Focal warming in the nucleus of the solitary tract prolongs the laryngeal chemoreflex in decerebrate piglets.

The laryngeal chemoreflex (LCR), elicited by a drop of water in the larynx, is exaggerated by mild hyperthermia (body temperature = 40-41 degrees C) in neonatal piglets. We tested the hypothesis that thermal prolongation of the LCR results from heating the nucleus of the solitary tract (NTS), where laryngeal afferents first form synapses in the brain stem. Three- to 13-day-old piglets were decerebrated and vagotomized and studied without anesthesia while paralyzed and ventilated. Phrenic nerve activity and rectal temperature were recorded. A thermode was placed in the medulla, and the brain tissue temperature was recorded with a thermistor approximately 1 mm from the tip of the thermode.
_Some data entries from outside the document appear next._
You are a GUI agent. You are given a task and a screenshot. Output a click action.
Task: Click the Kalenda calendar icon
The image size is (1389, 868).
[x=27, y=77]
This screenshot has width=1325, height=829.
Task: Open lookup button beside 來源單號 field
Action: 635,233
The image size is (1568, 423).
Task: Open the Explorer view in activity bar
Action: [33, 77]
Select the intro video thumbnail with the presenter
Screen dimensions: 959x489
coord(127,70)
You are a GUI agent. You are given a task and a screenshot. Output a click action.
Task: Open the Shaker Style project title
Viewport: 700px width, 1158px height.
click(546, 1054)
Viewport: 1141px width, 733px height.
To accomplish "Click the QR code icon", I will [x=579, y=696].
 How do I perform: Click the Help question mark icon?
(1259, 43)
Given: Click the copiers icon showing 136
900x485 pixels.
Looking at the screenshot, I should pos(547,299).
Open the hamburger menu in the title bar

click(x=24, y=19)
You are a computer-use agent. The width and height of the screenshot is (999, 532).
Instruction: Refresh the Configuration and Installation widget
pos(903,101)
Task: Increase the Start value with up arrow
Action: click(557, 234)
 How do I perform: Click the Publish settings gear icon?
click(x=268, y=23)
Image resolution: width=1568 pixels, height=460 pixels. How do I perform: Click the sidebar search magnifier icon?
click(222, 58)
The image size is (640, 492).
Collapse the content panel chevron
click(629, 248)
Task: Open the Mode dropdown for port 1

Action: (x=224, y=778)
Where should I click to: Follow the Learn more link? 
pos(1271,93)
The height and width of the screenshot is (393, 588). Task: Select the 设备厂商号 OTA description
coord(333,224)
When the thermode was inserted into the brain stem, respiratory activity was arrested or greatly distorted in eight animals. However, the thermode was inserted in nine animals without disrupting respiratory activity, and in these animals, warming the medullary thermode (thermistor temperature = 40-41 degrees C) while holding rectal temperature constant reversibly exaggerated the LCR. The caudal raphé was warmed focally by approximately 2 degrees C in four additional animals; this did not alter the duration of the LCR in these animals. Thermodes placed in the NTS did not disrupt respiratory activity, but they did prolong the LCR when warmed. Thermodes that were placed deep to the NTS in the region of the nucleus ambiguus disrupted respiratory activity, which precluded any analysis of the LCR. We conclude that prolongation of the laryngeal chemoreflex by whole body hyperthermia originates from the elevation of brain tissue temperature within in the NTS.